▸ **SHORT TASK**: Render every line of the material below as a Markdown table with the columns Row and Line, skipping blank lines.

Entries taken from a collection:
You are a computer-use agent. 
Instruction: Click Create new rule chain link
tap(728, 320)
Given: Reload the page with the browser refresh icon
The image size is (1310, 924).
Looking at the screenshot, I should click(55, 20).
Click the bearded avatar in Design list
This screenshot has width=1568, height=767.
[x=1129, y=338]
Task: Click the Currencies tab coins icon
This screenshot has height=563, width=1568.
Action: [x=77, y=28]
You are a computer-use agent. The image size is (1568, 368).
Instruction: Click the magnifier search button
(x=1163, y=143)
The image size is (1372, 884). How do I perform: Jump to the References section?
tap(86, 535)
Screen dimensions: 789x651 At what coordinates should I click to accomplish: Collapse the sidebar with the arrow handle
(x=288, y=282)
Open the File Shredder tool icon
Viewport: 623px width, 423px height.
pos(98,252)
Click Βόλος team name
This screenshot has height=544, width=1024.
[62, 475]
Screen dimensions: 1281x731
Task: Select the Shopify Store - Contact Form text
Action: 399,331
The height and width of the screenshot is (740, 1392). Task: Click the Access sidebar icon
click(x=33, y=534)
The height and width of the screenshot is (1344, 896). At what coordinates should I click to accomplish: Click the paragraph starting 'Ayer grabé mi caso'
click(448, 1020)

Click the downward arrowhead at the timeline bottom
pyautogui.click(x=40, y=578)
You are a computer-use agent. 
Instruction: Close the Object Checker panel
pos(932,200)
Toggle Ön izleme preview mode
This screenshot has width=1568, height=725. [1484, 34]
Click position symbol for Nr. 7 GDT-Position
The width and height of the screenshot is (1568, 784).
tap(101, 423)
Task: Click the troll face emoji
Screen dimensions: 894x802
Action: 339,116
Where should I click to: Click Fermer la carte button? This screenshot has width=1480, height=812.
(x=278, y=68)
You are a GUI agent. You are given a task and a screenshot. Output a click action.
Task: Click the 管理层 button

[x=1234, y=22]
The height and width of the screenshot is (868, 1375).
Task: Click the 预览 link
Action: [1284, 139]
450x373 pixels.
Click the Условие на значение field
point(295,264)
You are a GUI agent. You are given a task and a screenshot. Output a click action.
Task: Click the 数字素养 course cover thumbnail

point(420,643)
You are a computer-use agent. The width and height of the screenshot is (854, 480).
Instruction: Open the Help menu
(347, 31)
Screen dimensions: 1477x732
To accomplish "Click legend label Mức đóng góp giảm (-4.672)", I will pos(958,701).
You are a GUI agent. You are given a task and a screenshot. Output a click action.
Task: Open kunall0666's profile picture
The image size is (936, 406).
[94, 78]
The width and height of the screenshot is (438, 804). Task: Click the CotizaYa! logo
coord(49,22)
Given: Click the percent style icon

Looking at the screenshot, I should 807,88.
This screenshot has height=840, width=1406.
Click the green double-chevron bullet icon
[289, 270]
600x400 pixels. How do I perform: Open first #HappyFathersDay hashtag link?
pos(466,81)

▸ **ANSWER TO THE EXERCISE**:
| Row | Line |
|---|---|
| 1 | You are a computer-use agent.  |
| 2 | Instruction: Click Create new rule chain link |
| 3 | tap(728, 320) |
| 4 | Given: Reload the page with the browser refresh icon |
| 5 | The image size is (1310, 924). |
| 6 | Looking at the screenshot, I should click(55, 20). |
| 7 | Click the bearded avatar in Design list |
| 8 | This screenshot has width=1568, height=767. |
| 9 | [x=1129, y=338] |
| 10 | Task: Click the Currencies tab coins icon |
| 11 | This screenshot has height=563, width=1568. |
| 12 | Action: [x=77, y=28] |
| 13 | You are a computer-use agent. The image size is (1568, 368). |
| 14 | Instruction: Click the magnifier search button |
| 15 | (x=1163, y=143) |
| 16 | The image size is (1372, 884). How do I perform: Jump to the References section? |
| 17 | tap(86, 535) |
| 18 | Screen dimensions: 789x651 At what coordinates should I click to accomplish: Collapse the sidebar with the arrow handle |
| 19 | (x=288, y=282) |
| 20 | Open the File Shredder tool icon |
| 21 | Viewport: 623px width, 423px height. |
| 22 | pos(98,252) |
| 23 | Click Βόλος team name |
| 24 | This screenshot has height=544, width=1024. |
| 25 | [62, 475] |
| 26 | Screen dimensions: 1281x731 |
| 27 | Task: Select the Shopify Store - Contact Form text |
| 28 | Action: 399,331 |
| 29 | The height and width of the screenshot is (740, 1392). Task: Click the Access sidebar icon |
| 30 | click(x=33, y=534) |
| 31 | The height and width of the screenshot is (1344, 896). At what coordinates should I click to accomplish: Click the paragraph starting 'Ayer grabé mi caso' |
| 32 | click(448, 1020) |
| 33 | Click the downward arrowhead at the timeline bottom |
| 34 | pyautogui.click(x=40, y=578) |
| 35 | You are a computer-use agent.  |
| 36 | Instruction: Close the Object Checker panel |
| 37 | pos(932,200) |
| 38 | Toggle Ön izleme preview mode |
| 39 | This screenshot has width=1568, height=725. [1484, 34] |
| 40 | Click position symbol for Nr. 7 GDT-Position |
| 41 | The width and height of the screenshot is (1568, 784). |
| 42 | tap(101, 423) |
| 43 | Task: Click the troll face emoji |
| 44 | Screen dimensions: 894x802 |
| 45 | Action: 339,116 |
| 46 | Where should I click to: Click Fermer la carte button? This screenshot has width=1480, height=812. |
| 47 | (x=278, y=68) |
| 48 | You are a GUI agent. You are given a task and a screenshot. Output a click action. |
| 49 | Task: Click the 管理层 button |
| 50 | [x=1234, y=22] |
| 51 | The height and width of the screenshot is (868, 1375). |
| 52 | Task: Click the 预览 link |
| 53 | Action: [1284, 139] |
| 54 | 450x373 pixels. |
| 55 | Click the Условие на значение field |
| 56 | point(295,264) |
| 57 | You are a GUI agent. You are given a task and a screenshot. Output a click action. |
| 58 | Task: Click the 数字素养 course cover thumbnail |
| 59 | point(420,643) |
| 60 | You are a computer-use agent. The width and height of the screenshot is (854, 480). |
| 61 | Instruction: Open the Help menu |
| 62 | (347, 31) |
| 63 | Screen dimensions: 1477x732 |
| 64 | To accomplish "Click legend label Mức đóng góp giảm (-4.672)", I will pos(958,701). |
| 65 | You are a GUI agent. You are given a task and a screenshot. Output a click action. |
| 66 | Task: Open kunall0666's profile picture |
| 67 | The image size is (936, 406). |
| 68 | [94, 78] |
| 69 | The width and height of the screenshot is (438, 804). Task: Click the CotizaYa! logo |
| 70 | coord(49,22) |
| 71 | Given: Click the percent style icon |
| 72 | Looking at the screenshot, I should 807,88. |
| 73 | This screenshot has height=840, width=1406. |
| 74 | Click the green double-chevron bullet icon |
| 75 | [289, 270] |
| 76 | 600x400 pixels. How do I perform: Open first #HappyFathersDay hashtag link? |
| 77 | pos(466,81) |